Leaders from 30 school districts across Texas recently gathered at Texas Tech University to learn innovative ways to address a shortage of teachers in rural areas.
Texas Tech University has been at the forefront of a new statewide effort to improve the talent pool for rural schools, which often struggle to recruit and retain high-quality teacher educators. This year it became one of 25 institutions in Texas – and one of just three universities – to receive a new, $411,000 state grant from the Texas Education Agency (TEA) specifically created to address the shortage.
Leaders from 30 school districts across the state recently gathered at Texas Tech to learn innovative ways to address teacher shortages at schools in rural areas.
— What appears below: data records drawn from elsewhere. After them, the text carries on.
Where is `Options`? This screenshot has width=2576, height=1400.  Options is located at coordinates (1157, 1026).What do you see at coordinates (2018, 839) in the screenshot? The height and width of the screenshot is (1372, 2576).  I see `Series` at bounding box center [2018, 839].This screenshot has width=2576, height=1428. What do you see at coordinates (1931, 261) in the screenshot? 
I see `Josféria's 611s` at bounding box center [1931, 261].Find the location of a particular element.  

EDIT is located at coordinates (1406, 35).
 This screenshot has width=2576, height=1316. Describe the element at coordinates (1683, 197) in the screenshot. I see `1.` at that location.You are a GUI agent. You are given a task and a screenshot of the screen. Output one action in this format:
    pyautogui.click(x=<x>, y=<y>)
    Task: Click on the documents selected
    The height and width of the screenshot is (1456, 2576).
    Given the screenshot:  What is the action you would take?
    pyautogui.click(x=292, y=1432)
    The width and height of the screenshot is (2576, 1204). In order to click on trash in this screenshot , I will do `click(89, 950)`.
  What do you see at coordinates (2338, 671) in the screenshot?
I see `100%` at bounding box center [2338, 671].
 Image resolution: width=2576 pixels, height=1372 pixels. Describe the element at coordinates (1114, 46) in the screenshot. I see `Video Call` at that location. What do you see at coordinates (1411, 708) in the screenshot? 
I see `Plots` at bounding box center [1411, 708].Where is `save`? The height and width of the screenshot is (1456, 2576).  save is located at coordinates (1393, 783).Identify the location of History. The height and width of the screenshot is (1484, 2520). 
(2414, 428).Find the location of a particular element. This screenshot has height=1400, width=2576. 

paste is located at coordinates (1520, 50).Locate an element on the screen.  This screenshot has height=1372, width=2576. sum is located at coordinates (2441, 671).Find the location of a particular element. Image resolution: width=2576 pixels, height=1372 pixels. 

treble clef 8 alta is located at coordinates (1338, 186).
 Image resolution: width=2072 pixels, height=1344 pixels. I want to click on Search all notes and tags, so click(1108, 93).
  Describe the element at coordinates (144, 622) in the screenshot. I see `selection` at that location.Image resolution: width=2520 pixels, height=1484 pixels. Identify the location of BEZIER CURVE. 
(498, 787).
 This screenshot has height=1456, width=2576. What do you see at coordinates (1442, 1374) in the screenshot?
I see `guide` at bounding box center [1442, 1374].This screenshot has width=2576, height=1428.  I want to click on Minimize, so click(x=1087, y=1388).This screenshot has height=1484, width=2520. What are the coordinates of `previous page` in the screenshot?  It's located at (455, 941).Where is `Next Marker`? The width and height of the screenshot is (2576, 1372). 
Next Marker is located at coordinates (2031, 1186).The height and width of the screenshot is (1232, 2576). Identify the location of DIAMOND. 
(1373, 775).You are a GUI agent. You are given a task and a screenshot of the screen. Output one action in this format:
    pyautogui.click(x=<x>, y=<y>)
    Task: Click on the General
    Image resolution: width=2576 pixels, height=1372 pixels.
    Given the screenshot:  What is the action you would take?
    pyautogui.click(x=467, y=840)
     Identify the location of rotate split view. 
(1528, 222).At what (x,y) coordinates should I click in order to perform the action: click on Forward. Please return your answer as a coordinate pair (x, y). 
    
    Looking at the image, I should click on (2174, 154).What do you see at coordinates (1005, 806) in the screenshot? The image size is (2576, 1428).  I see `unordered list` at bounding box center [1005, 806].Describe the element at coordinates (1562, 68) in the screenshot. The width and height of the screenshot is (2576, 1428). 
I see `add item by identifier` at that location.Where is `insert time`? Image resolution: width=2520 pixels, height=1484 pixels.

The College of Education showcased its accelerated teacher preparation program developed with the TEA funds and sought to share tips with Texas school districts on how they could create similar programs or partner with the university.
Texas Tech hosted Karen DeMoss, director of the Sustainable Funding Project at Bank Street College of Education, who led a session teaching superintendents and representatives from Texas school districts how best to apply for the TEA grants. The agency recently opened a new round of applications for the grant program, which is called “Grow Your Own: Teachers.” The deadline for applying is Nov. 13, 2018.
“We've been approached by numerous rural districts, and we know of the need and the overreliance on lesser-quality certification programs,” said Doug Hamman, department chairman of teacher education. “We saw this event as a way we could provide a service to those districts as well as possibly expand our programs.”
Texas Tech has used its TEA grant to create an accelerated teacher-training program specifically designed to help supply rural school districts with well-trained educators committed to staying in those communities. Called TechTeach Across Rural Texas, the program involves a rigorous, one-year residency for student teachers at a rural school district and requires candidates make a three-year teaching commitment there.
In exchange, college juniors can complete a Bachelor of Science degree and earn teacher certification in just one year. They also receive a $15,000 stipend to support them during the year-long clinical teaching component.
Five school districts have partnered with Texas Tech for the program – Floydada, Crosbyton, Roosevelt, Slaton and Tahoka.
“Rural districts often grapple with the very same teacher staffing issues that large urban districts struggle with, but they often have fewer resources to draw from,” Hamman said. “This program identifies community members who want to be teachers and prepares them in their community specifically for that community. That's a recipe for long-term retention of teacher talent.”
Texas Tech also used the event to highlight some of the success it already has seen with its innovative teacher preparation model.
Crosbyton ISD Superintendent Shawn Mason said the yearlong residency – as opposed to 12-14 weeks of student teaching in traditional teacher preparation programs – makes a clear difference in teaching quality. The district previously had student teachers complete one-year residencies there as part of a broader, fast-track teacher preparation program that Texas Tech launched in 2011.
Mason said the district hired four graduates of that program, and now two TechTeach Across Rural Texas candidates have started one-year residencies on campus. After those two are hired, he said, nearly half of Crosbyton's elementary teachers will be from innovative partnerships with Texas Tech.
“Once they come out of the program, they have a year of teaching under their belt,” Mason said. “They've made their rookie mistakes, but they've made them in a safe environment where they have a mentor to watch over them and guide them.”
A district 35 miles east of Lubbock with about 360 students, Crosbyton has struggled to find long-term replacements after a wave of teacher retirements several years ago, Mason said.
“We were hiring young teachers and they would come to Crosbyton and stay a year or maybe two, then they would go to Lubbock or they would go to the Dallas/Ft. Worth area,” he said. “Constant turnover at our elementary caused our students to suffer, and we had big gaps in education. We had to do something to stop the bleeding.”
The $15,000 stipend helps break down barriers that may discourage prospective teachers.
Taylor McWilliams, a 20-year-old TechTeach Across Rural Texas student-teacher at rural Slaton ISD, said the stipend allowed her to move closer to her school and make the commute more manageable.
“I feel like my time is much better spent without having to drive 45 minutes every day,” said McWilliams, who has experience with small-town schools from growing up in New Deal. “I can spend more time after school getting things ready for our lesson plan because I don't have to worry about making almost an hour drive home to get things done that I need to get done at home.”
Texas Tech Provost Michael Galyean said the university's teacher preparation efforts represent a commitment to the original vision of the State Legislature when it established Texas Tech in 1923 to serve the rural region's needs.
“What's important to us is that we haven't forgotten our original mission and the roots we have in West Texas,” he said.